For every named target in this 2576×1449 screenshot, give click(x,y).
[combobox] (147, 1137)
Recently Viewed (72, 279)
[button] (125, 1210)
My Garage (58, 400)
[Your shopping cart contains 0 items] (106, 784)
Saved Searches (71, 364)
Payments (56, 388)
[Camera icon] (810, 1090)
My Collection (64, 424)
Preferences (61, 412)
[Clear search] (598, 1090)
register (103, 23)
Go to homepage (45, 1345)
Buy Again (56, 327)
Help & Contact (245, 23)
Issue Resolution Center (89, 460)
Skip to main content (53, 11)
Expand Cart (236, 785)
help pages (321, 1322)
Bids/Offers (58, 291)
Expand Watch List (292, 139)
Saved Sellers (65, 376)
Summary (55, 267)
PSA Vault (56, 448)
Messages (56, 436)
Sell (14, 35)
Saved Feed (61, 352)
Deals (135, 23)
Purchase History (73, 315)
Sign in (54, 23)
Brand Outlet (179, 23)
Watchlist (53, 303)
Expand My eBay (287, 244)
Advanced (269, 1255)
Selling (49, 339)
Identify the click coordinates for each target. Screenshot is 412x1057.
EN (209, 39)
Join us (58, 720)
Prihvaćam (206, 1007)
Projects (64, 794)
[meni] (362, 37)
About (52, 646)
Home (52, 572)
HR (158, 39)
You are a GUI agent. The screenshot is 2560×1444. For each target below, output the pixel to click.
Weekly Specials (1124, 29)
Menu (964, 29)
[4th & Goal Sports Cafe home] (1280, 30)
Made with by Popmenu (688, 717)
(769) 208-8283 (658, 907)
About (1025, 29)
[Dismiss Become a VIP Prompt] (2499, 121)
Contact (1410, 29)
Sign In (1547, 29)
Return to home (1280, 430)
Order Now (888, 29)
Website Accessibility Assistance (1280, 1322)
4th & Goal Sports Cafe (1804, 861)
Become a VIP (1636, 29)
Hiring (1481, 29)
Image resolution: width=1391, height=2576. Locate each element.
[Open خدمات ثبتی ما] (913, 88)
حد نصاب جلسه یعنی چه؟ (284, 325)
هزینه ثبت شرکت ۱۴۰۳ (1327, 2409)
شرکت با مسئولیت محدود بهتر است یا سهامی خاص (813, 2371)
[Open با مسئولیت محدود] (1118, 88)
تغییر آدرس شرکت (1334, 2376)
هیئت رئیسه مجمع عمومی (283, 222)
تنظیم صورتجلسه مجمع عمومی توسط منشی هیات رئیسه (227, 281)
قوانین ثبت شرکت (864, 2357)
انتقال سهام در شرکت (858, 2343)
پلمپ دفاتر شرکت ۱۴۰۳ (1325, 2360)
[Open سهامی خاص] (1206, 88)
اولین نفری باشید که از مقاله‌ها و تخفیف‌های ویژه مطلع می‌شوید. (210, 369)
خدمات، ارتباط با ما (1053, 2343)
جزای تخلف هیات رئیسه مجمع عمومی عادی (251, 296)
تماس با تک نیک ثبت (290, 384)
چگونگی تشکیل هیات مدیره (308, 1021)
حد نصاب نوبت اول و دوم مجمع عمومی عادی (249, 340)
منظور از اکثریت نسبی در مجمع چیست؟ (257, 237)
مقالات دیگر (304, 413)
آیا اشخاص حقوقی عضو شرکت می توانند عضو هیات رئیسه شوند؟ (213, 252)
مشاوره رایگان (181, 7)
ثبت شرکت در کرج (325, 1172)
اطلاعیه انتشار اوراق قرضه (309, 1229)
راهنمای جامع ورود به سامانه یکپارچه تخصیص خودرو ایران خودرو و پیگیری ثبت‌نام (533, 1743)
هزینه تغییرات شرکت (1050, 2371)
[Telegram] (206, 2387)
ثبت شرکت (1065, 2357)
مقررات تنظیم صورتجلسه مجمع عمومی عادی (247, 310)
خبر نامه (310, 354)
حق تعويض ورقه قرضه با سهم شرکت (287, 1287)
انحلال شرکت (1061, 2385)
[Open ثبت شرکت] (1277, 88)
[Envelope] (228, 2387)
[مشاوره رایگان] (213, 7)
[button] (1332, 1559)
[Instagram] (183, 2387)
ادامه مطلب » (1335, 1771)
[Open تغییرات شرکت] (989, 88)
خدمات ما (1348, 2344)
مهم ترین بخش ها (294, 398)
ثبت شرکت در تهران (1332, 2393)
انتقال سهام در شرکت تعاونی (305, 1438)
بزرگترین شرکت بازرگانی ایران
_____
ABOUT THIS EXERCISE —
Output the data once more, exactly as given.

RESULT OF THE TASK —
For every named target in this 2576×1449 screenshot, give click(x,y).
[combobox] (147, 1137)
Recently Viewed (72, 279)
[button] (125, 1210)
My Garage (58, 400)
[Your shopping cart contains 0 items] (106, 784)
Saved Searches (71, 364)
Payments (56, 388)
[Camera icon] (810, 1090)
My Collection (64, 424)
Preferences (61, 412)
[Clear search] (598, 1090)
register (103, 23)
Go to homepage (45, 1345)
Buy Again (56, 327)
Help & Contact (245, 23)
Issue Resolution Center (89, 460)
Skip to main content (53, 11)
Expand Cart (236, 785)
help pages (321, 1322)
Bids/Offers (58, 291)
Expand Watch List (292, 139)
Saved Sellers (65, 376)
Summary (55, 267)
PSA Vault (56, 448)
Messages (56, 436)
Sell (14, 35)
Saved Feed (61, 352)
Deals (135, 23)
Purchase History (73, 315)
Sign in (54, 23)
Brand Outlet (179, 23)
Watchlist (53, 303)
Expand My eBay (287, 244)
Advanced (269, 1255)
Selling (49, 339)
Identify the click coordinates for each target. Screenshot is 412x1057.
EN (209, 39)
Join us (58, 720)
Prihvaćam (206, 1007)
Projects (64, 794)
[meni] (362, 37)
About (52, 646)
Home (52, 572)
HR (158, 39)
You are a GUI agent. The screenshot is 2560×1444. For each target below, output the pixel to click.
Weekly Specials (1124, 29)
Menu (964, 29)
[4th & Goal Sports Cafe home] (1280, 30)
Made with by Popmenu (688, 717)
(769) 208-8283 (658, 907)
About (1025, 29)
[Dismiss Become a VIP Prompt] (2499, 121)
Contact (1410, 29)
Sign In (1547, 29)
Return to home (1280, 430)
Order Now (888, 29)
Website Accessibility Assistance (1280, 1322)
4th & Goal Sports Cafe (1804, 861)
Become a VIP (1636, 29)
Hiring (1481, 29)
Image resolution: width=1391, height=2576. Locate each element.
[Open خدمات ثبتی ما] (913, 88)
حد نصاب جلسه یعنی چه؟ (284, 325)
هزینه ثبت شرکت ۱۴۰۳ (1327, 2409)
شرکت با مسئولیت محدود بهتر است یا سهامی خاص (813, 2371)
[Open با مسئولیت محدود] (1118, 88)
تغییر آدرس شرکت (1334, 2376)
هیئت رئیسه مجمع عمومی (283, 222)
تنظیم صورتجلسه مجمع عمومی توسط منشی هیات رئیسه (227, 281)
قوانین ثبت شرکت (864, 2357)
انتقال سهام در شرکت (858, 2343)
پلمپ دفاتر شرکت ۱۴۰۳ (1325, 2360)
[Open سهامی خاص] (1206, 88)
اولین نفری باشید که از مقاله‌ها و تخفیف‌های ویژه مطلع می‌شوید. (210, 369)
خدمات، ارتباط با ما (1053, 2343)
جزای تخلف هیات رئیسه مجمع عمومی عادی (251, 296)
تماس با تک نیک ثبت (290, 384)
چگونگی تشکیل هیات مدیره (308, 1021)
حد نصاب نوبت اول و دوم مجمع عمومی عادی (249, 340)
منظور از اکثریت نسبی در مجمع چیست؟ (257, 237)
مقالات دیگر (304, 413)
آیا اشخاص حقوقی عضو شرکت می توانند عضو هیات رئیسه شوند؟ (213, 252)
مشاوره رایگان (181, 7)
ثبت شرکت در کرج (325, 1172)
اطلاعیه انتشار اوراق قرضه (309, 1229)
راهنمای جامع ورود به سامانه یکپارچه تخصیص خودرو ایران خودرو و پیگیری ثبت‌نام (533, 1743)
هزینه تغییرات شرکت (1050, 2371)
[Telegram] (206, 2387)
ثبت شرکت (1065, 2357)
مقررات تنظیم صورتجلسه مجمع عمومی عادی (247, 310)
خبر نامه (310, 354)
حق تعويض ورقه قرضه با سهم شرکت (287, 1287)
انحلال شرکت (1061, 2385)
[Open ثبت شرکت] (1277, 88)
[Envelope] (228, 2387)
[مشاوره رایگان] (213, 7)
[button] (1332, 1559)
[Instagram] (183, 2387)
ادامه مطلب » (1335, 1771)
[Open تغییرات شرکت] (989, 88)
خدمات ما (1348, 2344)
مهم ترین بخش ها (294, 398)
ثبت شرکت در تهران (1332, 2393)
انتقال سهام در شرکت تعاونی (305, 1438)
بزرگترین شرکت بازرگانی ایران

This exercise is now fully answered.